El ministro francés de Consumo, Benot Hamon, declaró que el Gobierno galo pondrá “bajo vigilancia” al conjunto del sector de preparados de carne y pescado, y anunció un “refuerzo inmediato” de los controles por el escándalo de platos congelados con carne de caballo etiquetados como vacuno.

Hamon anunció que se vigilará especialmente durante todo 2013 al conjunto de los productores, no solo a los dos principales actores, las empresas Spanghero y Comigel.

Por su parte, el ministro de Agricultura, Stéphane Le Foll, declaró que se van a verificar “todos los otros productos sobre los que podría existir un riesgo, extendiendo los controles”.

Le Foll señaló también que se convocará una reunión “a nivel europeo” esta semana sobre la cuestión de “la estafa relacionada con el etiquetado de vacuno cuando había caballo”, dijo el ministro. La cita se celebrará de común acuerdo con el Reino Unido, donde estalló el escándalo.

“La Comisión (Europea) debería hacer un informe para final de año. Estos desafortunados acontecimientos deberían obligarla a ir más rápido”, agregó el titular de Agricultura.

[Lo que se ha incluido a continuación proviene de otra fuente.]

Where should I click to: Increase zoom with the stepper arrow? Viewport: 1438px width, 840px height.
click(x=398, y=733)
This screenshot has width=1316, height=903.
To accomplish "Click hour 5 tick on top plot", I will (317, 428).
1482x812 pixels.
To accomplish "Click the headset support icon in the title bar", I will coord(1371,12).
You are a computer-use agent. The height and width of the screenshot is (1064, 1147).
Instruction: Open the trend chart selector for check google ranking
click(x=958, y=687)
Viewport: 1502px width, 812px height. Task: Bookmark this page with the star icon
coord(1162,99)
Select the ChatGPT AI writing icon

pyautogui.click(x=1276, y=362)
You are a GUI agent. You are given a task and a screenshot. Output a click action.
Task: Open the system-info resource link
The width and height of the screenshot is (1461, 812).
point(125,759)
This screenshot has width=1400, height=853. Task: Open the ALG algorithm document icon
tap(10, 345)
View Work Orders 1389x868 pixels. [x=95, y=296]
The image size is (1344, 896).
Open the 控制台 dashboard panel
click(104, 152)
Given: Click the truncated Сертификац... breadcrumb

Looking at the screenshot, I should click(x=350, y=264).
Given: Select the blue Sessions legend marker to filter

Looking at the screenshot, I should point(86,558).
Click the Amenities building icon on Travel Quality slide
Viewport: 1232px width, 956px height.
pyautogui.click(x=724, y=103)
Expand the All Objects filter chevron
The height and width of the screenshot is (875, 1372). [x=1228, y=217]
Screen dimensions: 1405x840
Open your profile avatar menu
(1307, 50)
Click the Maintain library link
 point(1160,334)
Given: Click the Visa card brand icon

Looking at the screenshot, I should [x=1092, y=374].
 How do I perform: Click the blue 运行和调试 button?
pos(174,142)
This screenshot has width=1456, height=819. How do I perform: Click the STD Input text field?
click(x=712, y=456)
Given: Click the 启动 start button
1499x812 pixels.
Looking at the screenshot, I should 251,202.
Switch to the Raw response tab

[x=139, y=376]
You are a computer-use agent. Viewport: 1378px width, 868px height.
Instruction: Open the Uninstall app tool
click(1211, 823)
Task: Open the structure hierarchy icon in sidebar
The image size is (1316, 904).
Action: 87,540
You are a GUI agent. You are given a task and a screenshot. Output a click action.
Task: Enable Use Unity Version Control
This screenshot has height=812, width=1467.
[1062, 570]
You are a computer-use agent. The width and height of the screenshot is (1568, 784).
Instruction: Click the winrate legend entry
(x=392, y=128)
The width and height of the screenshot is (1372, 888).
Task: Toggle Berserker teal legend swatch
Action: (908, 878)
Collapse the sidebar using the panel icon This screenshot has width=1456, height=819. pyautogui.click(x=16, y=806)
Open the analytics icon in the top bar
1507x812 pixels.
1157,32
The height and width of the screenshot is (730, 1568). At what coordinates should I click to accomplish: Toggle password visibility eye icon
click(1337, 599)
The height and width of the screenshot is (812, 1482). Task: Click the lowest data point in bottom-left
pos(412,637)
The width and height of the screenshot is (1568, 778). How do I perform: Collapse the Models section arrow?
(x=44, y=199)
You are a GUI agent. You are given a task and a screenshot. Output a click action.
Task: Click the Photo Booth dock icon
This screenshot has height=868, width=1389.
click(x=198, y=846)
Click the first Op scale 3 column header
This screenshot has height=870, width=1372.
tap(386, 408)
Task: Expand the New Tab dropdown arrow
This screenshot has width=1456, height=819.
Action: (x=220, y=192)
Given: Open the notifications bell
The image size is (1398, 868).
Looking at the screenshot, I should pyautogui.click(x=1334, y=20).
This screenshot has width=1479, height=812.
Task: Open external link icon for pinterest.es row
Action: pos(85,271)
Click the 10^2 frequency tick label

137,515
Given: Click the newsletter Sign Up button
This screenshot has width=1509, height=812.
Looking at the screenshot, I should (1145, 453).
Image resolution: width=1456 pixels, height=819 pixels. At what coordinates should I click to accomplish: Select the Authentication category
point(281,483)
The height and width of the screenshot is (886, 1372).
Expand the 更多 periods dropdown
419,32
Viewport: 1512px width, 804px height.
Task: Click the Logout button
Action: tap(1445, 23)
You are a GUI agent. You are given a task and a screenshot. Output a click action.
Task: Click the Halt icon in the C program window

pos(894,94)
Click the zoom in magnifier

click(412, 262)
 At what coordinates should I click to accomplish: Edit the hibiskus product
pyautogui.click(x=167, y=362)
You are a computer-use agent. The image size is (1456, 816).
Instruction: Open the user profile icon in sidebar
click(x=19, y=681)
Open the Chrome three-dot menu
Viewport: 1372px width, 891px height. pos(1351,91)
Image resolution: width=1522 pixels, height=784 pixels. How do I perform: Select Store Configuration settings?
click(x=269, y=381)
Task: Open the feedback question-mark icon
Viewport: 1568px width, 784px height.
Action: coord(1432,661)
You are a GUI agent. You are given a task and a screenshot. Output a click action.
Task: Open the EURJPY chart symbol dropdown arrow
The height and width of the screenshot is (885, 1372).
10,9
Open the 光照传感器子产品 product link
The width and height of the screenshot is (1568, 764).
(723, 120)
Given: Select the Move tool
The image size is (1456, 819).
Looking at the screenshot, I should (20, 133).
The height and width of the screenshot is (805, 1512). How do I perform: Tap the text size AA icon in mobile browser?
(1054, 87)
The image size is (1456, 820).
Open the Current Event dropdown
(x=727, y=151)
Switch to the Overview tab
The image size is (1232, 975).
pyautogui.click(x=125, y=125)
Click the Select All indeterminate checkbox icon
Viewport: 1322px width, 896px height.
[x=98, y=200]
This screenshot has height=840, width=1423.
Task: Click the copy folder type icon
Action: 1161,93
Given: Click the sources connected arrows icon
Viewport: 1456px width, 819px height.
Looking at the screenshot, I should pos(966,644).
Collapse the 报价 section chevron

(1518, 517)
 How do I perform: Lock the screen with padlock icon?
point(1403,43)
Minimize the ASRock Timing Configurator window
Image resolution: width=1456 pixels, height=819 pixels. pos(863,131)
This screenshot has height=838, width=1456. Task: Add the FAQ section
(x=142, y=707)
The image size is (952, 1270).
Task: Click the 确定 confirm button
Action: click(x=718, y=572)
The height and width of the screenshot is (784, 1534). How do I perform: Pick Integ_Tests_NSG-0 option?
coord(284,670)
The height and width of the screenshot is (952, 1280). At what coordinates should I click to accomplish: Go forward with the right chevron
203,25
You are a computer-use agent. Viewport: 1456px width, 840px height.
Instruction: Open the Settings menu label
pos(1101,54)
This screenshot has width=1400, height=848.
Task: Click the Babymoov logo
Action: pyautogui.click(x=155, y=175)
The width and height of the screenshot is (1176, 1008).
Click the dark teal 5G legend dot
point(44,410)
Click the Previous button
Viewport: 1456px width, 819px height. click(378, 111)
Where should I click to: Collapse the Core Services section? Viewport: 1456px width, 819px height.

Los industriales presentes en la reunión, por su parte, se dijeron dispuestos a ampliar los controles de ADN sobre las carnes, a pesar de los costes suplementarios que pueda implicar, señaló el presidente de la asociación del gremio Ania, Jean-René Buisson.

En los últimos días se descubrió carne de caballo en lugar de vacuno en comidas preparadas comercializadas por el fabricante de congelados Findus en varios Estados miembros de UE.